What is needed: Return each line of the material below that contains the word "Select".

Input:
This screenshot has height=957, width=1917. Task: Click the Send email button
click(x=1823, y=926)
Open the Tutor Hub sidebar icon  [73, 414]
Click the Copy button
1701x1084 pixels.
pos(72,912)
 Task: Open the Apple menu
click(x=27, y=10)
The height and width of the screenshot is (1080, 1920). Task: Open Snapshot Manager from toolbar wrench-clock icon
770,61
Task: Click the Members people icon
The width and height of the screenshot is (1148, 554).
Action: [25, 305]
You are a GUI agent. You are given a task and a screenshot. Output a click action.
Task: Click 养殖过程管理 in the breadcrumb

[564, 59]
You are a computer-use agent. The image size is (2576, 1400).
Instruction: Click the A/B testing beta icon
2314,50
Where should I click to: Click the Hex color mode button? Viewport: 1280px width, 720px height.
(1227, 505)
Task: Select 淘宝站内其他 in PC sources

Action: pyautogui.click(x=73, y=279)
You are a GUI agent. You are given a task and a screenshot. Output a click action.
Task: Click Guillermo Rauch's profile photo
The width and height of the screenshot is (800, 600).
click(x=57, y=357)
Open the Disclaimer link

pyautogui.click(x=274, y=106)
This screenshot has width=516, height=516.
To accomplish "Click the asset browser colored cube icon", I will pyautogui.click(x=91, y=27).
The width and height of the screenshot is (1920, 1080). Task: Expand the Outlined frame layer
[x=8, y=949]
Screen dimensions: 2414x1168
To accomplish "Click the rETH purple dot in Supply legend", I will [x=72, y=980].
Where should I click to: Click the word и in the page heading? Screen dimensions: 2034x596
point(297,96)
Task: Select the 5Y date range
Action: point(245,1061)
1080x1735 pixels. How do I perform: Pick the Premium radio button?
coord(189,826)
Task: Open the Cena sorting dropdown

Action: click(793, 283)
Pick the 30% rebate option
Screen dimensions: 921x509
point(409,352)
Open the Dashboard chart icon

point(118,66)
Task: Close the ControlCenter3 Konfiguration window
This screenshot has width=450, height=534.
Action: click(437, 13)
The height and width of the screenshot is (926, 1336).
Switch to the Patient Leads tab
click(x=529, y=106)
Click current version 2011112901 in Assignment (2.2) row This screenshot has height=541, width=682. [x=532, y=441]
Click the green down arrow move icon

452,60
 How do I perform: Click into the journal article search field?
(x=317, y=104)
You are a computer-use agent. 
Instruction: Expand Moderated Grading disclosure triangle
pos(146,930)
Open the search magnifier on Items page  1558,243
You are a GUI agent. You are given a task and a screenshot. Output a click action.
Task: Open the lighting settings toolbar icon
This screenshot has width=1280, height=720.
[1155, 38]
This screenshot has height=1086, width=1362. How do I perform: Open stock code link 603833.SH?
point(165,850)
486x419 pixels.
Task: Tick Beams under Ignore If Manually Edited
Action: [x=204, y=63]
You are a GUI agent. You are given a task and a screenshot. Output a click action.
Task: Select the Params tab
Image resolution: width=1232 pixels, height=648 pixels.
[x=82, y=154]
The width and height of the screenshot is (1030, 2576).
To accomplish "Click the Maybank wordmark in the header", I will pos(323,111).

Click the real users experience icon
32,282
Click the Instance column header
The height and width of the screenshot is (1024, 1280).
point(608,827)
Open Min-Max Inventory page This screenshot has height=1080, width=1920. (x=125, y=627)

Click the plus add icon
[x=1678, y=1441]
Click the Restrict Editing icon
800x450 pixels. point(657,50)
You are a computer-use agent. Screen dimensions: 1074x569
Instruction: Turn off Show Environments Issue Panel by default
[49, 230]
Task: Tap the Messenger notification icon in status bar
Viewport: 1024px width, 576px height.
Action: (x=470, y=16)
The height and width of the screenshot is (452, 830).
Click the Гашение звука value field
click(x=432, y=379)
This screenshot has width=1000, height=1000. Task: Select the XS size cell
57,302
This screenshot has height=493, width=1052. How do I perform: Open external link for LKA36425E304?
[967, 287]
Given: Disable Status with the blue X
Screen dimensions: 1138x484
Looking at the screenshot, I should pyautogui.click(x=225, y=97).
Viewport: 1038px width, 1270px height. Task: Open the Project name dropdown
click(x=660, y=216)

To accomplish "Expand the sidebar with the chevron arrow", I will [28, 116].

Reply:
Task: Select 淘宝站内其他 in PC sources
Task: Select the 5Y date range
Task: Select the Params tab
This screenshot has width=1000, height=1000. Task: Select the XS size cell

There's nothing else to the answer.